Multidisciplinary treatment of patients with rectal cancer: Development during the past decades and plans for the future

Abstract

In rectal cancer treatment, both the local primary and the regional and systemic tumour cell deposits must be taken care of in order to improve survival. The three main treatments, surgery, radiotherapy, and chemotherapy, each with their own advantages and limitations, must then be combined to improve results. Several large randomized trials have shown that combinations of the modalities have markedly reduced the loco-regional recurrences, but have not yet had any major influence on overall survival. The best integration of the weakest modality, to date the drugs (conventional cytotoxics and biologicals), is not known. A new generation of trials exploring the best sequence of treatments is required. Furthermore, treatment of rectal cancer is administered to populations of individuals, based upon clinical factors and imaging, and can presently not be further individualized. There is an urgent need to develop response predictors.

Figure 1.

Subgrouping of localized rectal cancer assessed by MRI ¹⁾ and recommended primary treatment. ¹⁾The algorithm does not primarily address the risk of systemic disease, although this risk also increases with the presence of many of ‘the risk factors’, however, not necessarily parallel to the local failure rate (LFR).

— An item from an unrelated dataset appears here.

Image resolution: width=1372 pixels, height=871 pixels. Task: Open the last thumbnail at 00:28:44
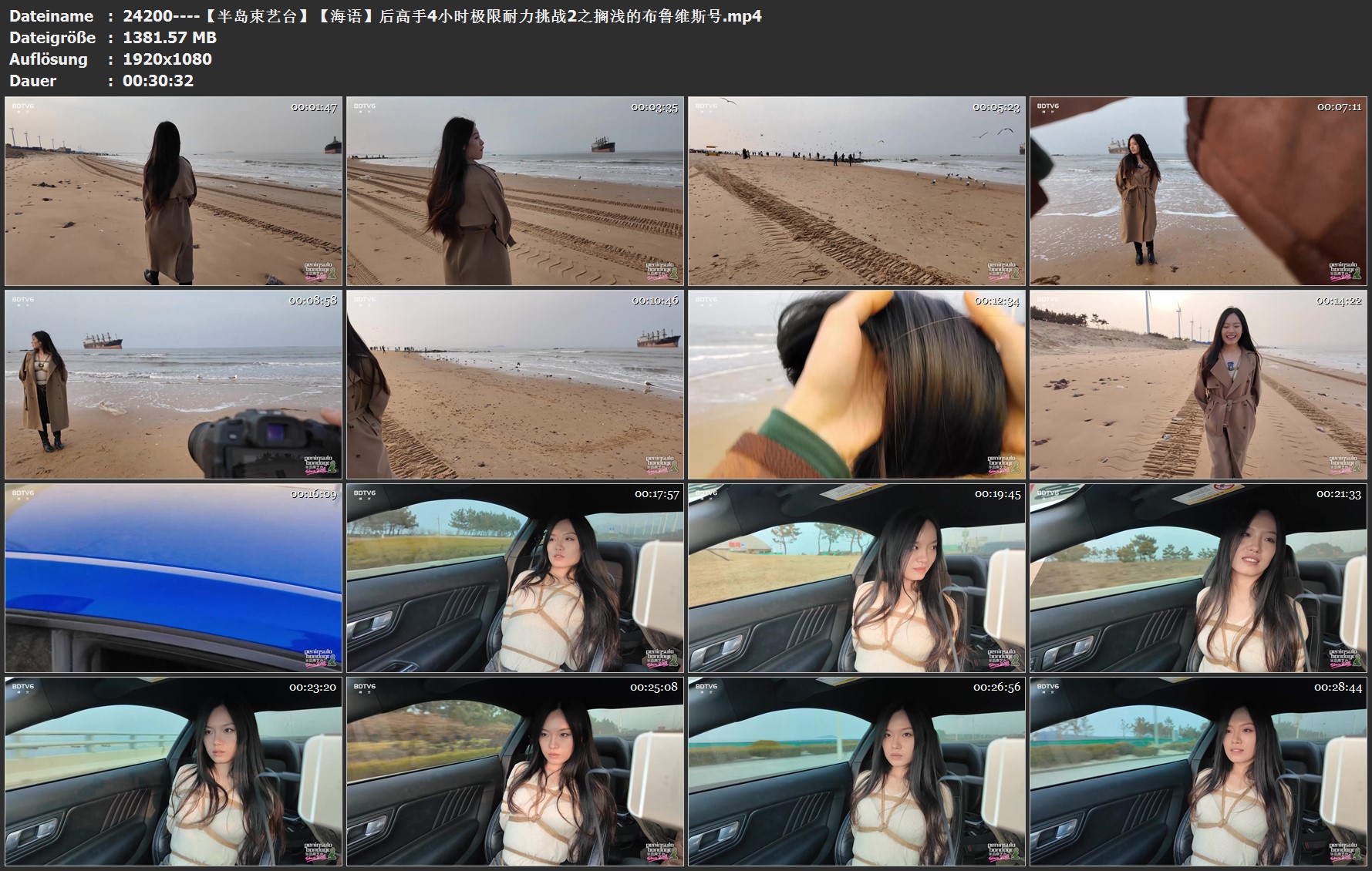(x=1198, y=772)
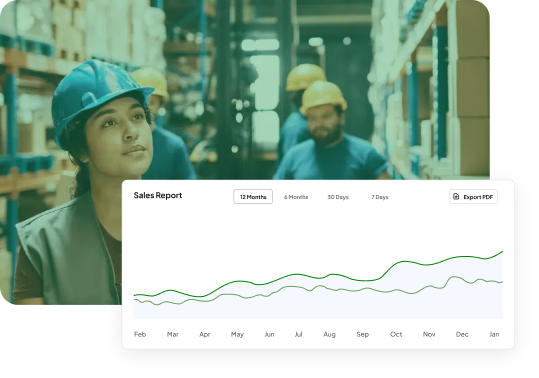Select the May month marker
Image resolution: width=539 pixels, height=378 pixels.
(237, 334)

The algorithm is also ‘too simplified’ in that also other factors like size of the mesorectum, anterior or posterior location, extramural vascular invasion (EMVI+) are relevant. The recommendations are the ones in use at most centres in Sweden in 2011. ²⁾Calculated in the group of patients planned for surgery, i.e. irrespective of the surgical outcome. The figures are valid if the surgeon is an experienced rectal cancer surgeon and no pretreatment is given. ³⁾A local procedure is possible in a few patients (chiefly pT1, sm1 (+2), N0). This group is in the text referred to as ‘very favourable’. ⁴⁾CRT means chemoradiotherapy to 50.4 Gy in 1.8 Gy fractions with 5-fluorouracil (capecitabine); 5 × 5 Gy with delayed surgery is used in patients not fit for CRT.